Comment: Kirk's substantially revised 1988 dissertation has been published a decade later as Making a Voice: African Resistance to Segregation in South Africa. Unlike the original thesis, the title is misleading. The study is of a particular place and period, namely Port Elizabeth during the years from the 1880s to the 1900s, but neither is indicated by the title. The American publisher presumably reckons that the reading public would not be sufficiently interested in or familiar with the history - let alone the geogrgaphical location - of Port Elizabeth. In fact, Kirk provides a detailed account of the attempt by the local African community to counter attempts by the municipality, and then the Cape Colonial government to enforce residential segregation.

Kirk cites a number of factors to explain the propensity for Port Elizabeth's African population for resisting segregation (p. 5). She seizes upon a statement that "[t]he deep historical roots of modern political culture" is the key variable in explaining the town's reputation as a centre of resistance.
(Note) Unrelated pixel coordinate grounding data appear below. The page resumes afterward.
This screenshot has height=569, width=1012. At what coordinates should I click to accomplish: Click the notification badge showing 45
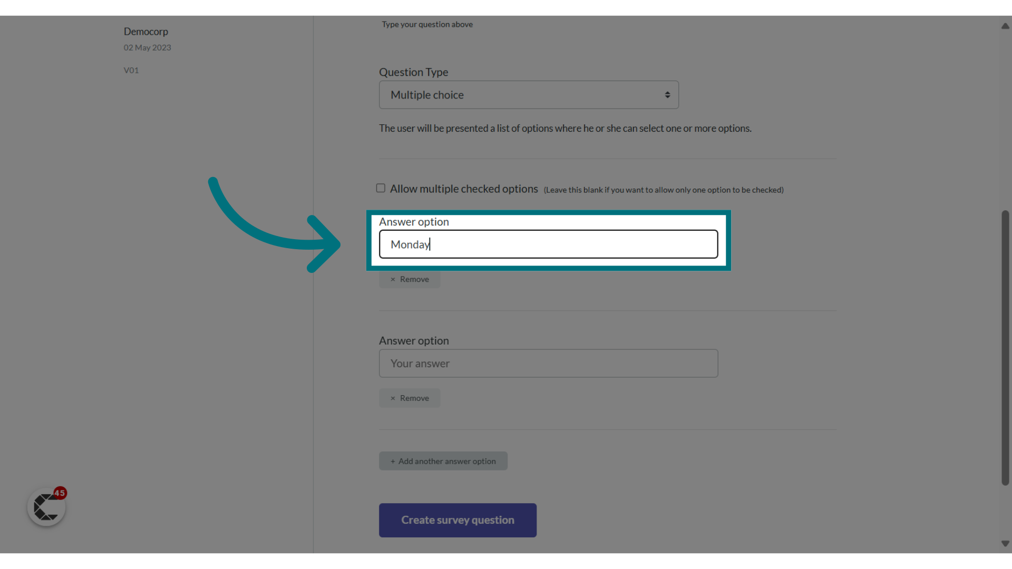coord(59,493)
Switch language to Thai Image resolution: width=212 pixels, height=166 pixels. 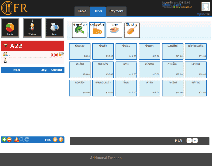pos(207,14)
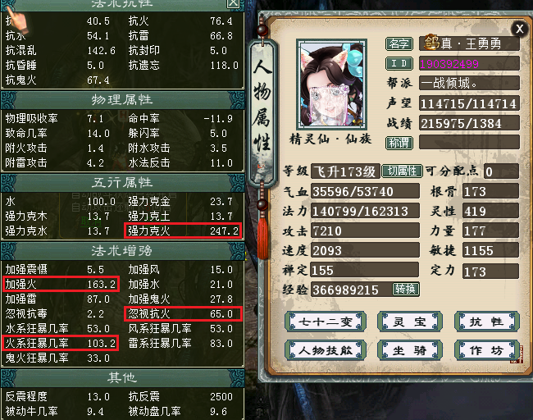Convert experience with 转换 button
The height and width of the screenshot is (420, 533).
[x=406, y=289]
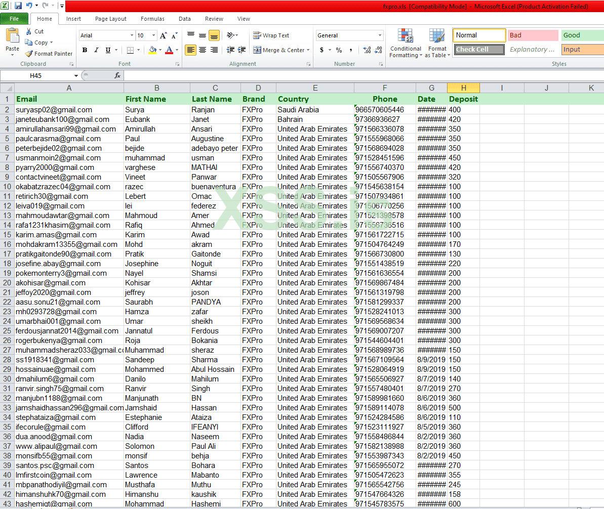Click the Increase Font Size icon
Viewport: 604px width, 509px height.
163,35
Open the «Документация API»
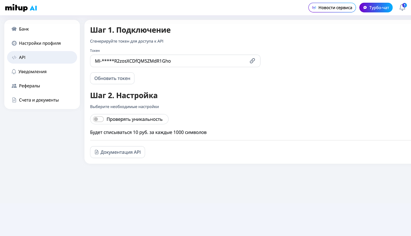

But simply to invoke this tradition of resistance as evidence of an incremental political culture amounts to a circular argument. There is no attempt to trace the development of this political culture through time. And pointing to periodic bouts of worker mobilization, strikes, boycotts, and other forms of political activity does not establish continuity in traditions of resistance. Rather, we need to understand how each generation reinvests a tradition with its own meanings and reconstructs its political culture.

Why is the first part of the title Making a Voice? Is this because there was no more than one voice raised in opposition to segregation? Clearly the dominant African or black voice in this account is that of the aspirant middle class. But there were undoubtedly other voices, such that of the working class, which is seldom heard in this account. Indeed, Kirk acknowledges that the documents offer a "resounding silence" on the actions of the African working class in affecting the shape of residential segregation. This is perhaps understandable because as a study of an early period, Kirk's sources are mainly written and only the (white) ruling classes and the (black) educated elite can speak through these. Kirk tries to offset this deficiency by allowing the 'voice' of Africans to be refiltered "through an African centred lens to gain a different perspective" (p. 22). The voice offered though is her own, although I do not think that this is what is implied by the title. I have no problem with the recognition of an author's subjectivity for history is never objective; but to pass it off as the voice of the subjects of study is a methodological sleight of hand.

Making a Voice proved rather disappointing to this reviewer. While it adds a great deal to our knowledge of the history of Port Elizabeth, its contribution to the historiography of South Africa is rather less significant.